Search the data for "Toggle" and copy every matching line.

-*-*-

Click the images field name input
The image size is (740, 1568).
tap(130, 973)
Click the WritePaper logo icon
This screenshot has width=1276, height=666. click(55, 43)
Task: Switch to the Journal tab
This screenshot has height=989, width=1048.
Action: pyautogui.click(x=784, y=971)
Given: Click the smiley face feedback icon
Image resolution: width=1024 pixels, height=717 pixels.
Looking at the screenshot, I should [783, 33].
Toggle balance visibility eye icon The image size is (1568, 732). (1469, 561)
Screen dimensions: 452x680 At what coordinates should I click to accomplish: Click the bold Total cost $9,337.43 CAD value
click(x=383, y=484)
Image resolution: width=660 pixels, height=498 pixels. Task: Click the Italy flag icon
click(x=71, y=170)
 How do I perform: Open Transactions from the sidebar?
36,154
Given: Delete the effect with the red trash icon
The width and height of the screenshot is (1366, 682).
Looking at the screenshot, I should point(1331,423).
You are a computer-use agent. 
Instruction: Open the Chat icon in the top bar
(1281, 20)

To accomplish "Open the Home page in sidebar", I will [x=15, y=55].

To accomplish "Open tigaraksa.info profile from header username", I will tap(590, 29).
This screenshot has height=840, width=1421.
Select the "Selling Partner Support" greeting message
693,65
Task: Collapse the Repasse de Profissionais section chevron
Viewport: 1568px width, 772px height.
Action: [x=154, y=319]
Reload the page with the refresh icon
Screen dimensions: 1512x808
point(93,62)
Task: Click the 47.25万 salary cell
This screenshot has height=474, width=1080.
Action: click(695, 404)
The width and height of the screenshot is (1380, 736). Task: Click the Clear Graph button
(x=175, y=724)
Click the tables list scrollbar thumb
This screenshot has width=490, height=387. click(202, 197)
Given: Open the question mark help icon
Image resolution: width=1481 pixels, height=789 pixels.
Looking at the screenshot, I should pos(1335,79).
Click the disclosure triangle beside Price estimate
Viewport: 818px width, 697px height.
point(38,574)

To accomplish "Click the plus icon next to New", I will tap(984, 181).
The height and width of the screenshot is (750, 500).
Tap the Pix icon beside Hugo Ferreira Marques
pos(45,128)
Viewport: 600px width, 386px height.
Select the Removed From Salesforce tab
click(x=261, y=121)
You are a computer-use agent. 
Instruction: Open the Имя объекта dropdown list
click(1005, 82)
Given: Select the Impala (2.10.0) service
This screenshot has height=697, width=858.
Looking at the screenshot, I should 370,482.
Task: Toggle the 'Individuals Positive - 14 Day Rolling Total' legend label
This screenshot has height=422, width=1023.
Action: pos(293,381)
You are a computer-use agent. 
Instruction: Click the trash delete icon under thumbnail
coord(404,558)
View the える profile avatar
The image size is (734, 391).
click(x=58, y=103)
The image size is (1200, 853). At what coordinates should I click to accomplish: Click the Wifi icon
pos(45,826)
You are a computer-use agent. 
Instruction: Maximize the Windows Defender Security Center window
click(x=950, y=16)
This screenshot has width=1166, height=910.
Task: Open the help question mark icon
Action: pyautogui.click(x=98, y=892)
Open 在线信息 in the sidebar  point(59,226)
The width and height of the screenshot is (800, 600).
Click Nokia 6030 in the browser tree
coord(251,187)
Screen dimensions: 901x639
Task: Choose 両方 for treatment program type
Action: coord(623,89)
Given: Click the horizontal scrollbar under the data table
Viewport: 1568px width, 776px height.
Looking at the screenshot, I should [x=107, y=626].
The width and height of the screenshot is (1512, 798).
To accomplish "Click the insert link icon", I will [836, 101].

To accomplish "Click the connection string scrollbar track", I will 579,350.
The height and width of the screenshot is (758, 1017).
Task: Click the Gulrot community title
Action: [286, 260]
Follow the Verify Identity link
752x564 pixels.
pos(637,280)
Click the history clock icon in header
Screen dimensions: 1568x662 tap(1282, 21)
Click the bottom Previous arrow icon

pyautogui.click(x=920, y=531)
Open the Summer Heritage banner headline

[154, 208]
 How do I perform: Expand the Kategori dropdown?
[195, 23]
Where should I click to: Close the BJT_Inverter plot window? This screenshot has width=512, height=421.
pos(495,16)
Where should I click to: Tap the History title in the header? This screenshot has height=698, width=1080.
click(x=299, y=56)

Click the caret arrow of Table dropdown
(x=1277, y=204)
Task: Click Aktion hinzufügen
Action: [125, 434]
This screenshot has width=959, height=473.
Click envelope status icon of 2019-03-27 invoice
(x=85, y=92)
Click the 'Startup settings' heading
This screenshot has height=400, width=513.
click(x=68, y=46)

-*-*-

* **Exercise answer**
Toggle balance visibility eye icon The image size is (1568, 732). (1469, 561)
Task: Toggle the 'Individuals Positive - 14 Day Rolling Total' legend label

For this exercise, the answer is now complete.